== What you have to do ==
Starting with the line that contains "Go to 新闻与资讯 page", return every line through the end of the listing below exactly as written. Omit the pictures.

--- Dataset excerpts Enclosed Below ---

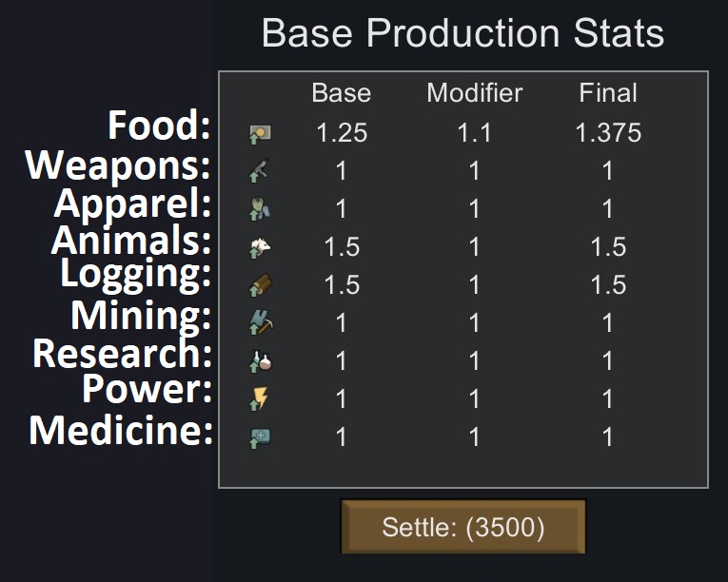The width and height of the screenshot is (728, 582).
Task: Select the Mining pickaxe icon
Action: tap(259, 323)
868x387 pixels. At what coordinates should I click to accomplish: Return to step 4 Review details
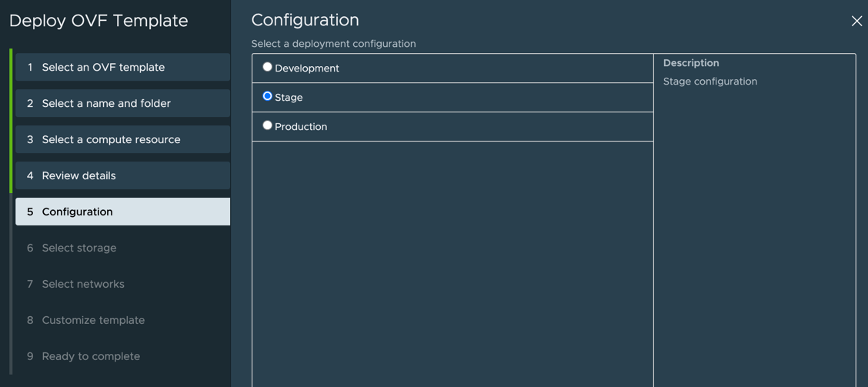pyautogui.click(x=122, y=175)
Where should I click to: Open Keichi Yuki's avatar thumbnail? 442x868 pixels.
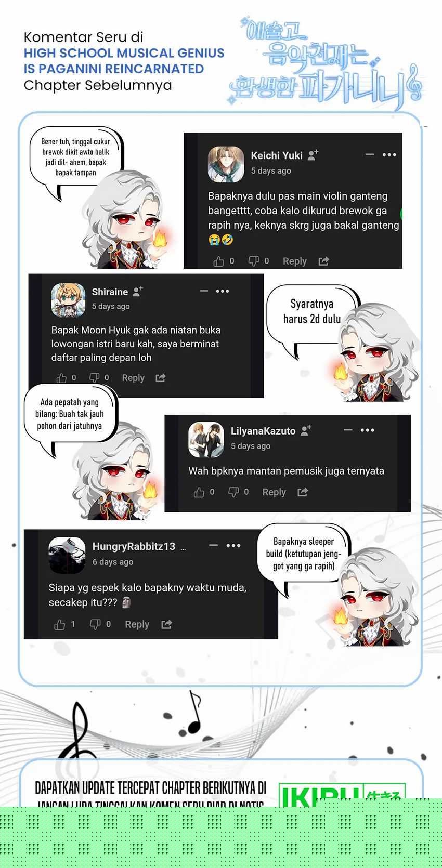click(x=226, y=164)
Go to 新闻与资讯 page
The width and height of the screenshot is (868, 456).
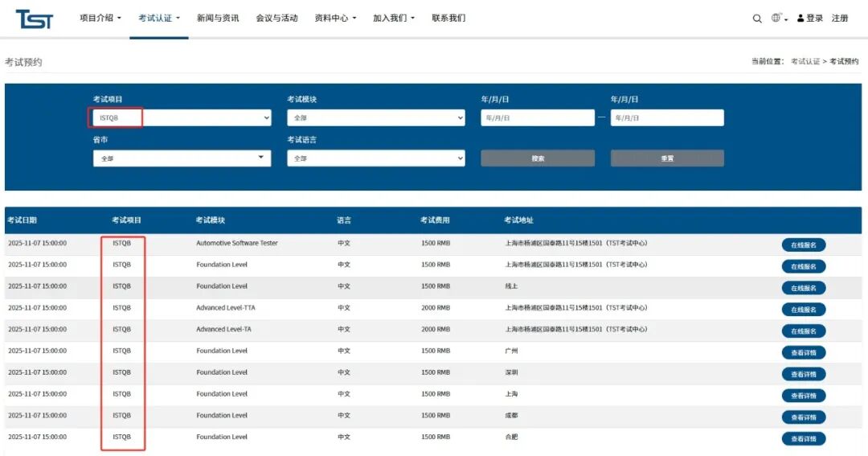[218, 18]
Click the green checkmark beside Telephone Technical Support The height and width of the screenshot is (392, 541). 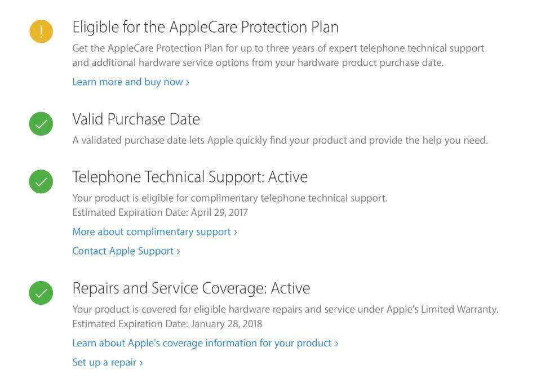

--- End of Enclosed Dataset excerpts ---

== Task result ==
Go to 新闻与资讯 page
The width and height of the screenshot is (868, 456).
[218, 18]
Click the green checkmark beside Telephone Technical Support The height and width of the screenshot is (392, 541). 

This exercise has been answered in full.